Targeted modulation of sphingolipid signaling to inhibit the progression of aortic valve disease

Abstract Background Aortic valve disease (AVD) is linked to significant mortality and morbidity. Currently, there is no pharmacological treatment to halt the progression of AVD. Given that valve calcification is a defining feature of AVD and sphingosine-1-phosphate (S1P) is crucial in osteogenic signaling, we investigated the role of S1P signaling in aortic stenosis (AS). Methods The progression of AVD and its impact on cardiac function were studied in a murine model of wire injury-induced AVD, with and without pharmacological and genetic modulation of S1P production, degradation, and receptor signaling. S1P levels were measured using LC-MS. The calcification of valvular interstitial cells (VICs) and their response to biomechanical stress were assessed in the context of S1P signaling.

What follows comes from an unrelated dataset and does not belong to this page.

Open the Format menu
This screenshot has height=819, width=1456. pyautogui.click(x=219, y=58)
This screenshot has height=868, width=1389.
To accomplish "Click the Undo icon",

S1P levels in human explanted aortic valves from patients undergoing aortic valve replacement, as well as CMR imaging, were also analyzed using LC-MS. Results Increasing S1P levels in mice with injury-induced AVD through pharmacological inhibition of its sole degrading enzyme, S1P lyase, significantly accelerated AVD progression and impaired cardiac function, closely mimicking human disease. In contrast, reduced S1P levels due to sphingosine kinase 1 (SphK1) deficiency strongly mitigated AVD progression. We identified S1P/S1P receptor 2 (S1PR2) signalling as the key driver of the harmful effects of S1P, as mice lacking S1PR2 were protected from AVD progression and its exacerbation by elevated S1P. Notably, pharmacological inhibition of S1PR2 administered after wire injury effectively prevented AVD development. Mechanistically, biomechanical stretch triggered S1P production by SphK1 in human VICs, as evidenced by C17-S1P generation. S1P/S1PR2 signaling then induced osteoblastic differentiation and calcification of VICs through osteogenic RUNX2/OPG signaling and the GSK3β-Wnt-β-catenin pathway. In patients with AVD, stenotic valves exposed to high wall shear stress exhibited higher S1P content and increased SphK1 expression. Conclusions Elevated systemic or local S1P levels contribute to increased valvular calcification. S1PR2 antagonists and SphK1 inhibitors could provide viable pharmacological strategies for human AVD, offering potential for prophylactic treatment, disease modification, or prevention of relapse.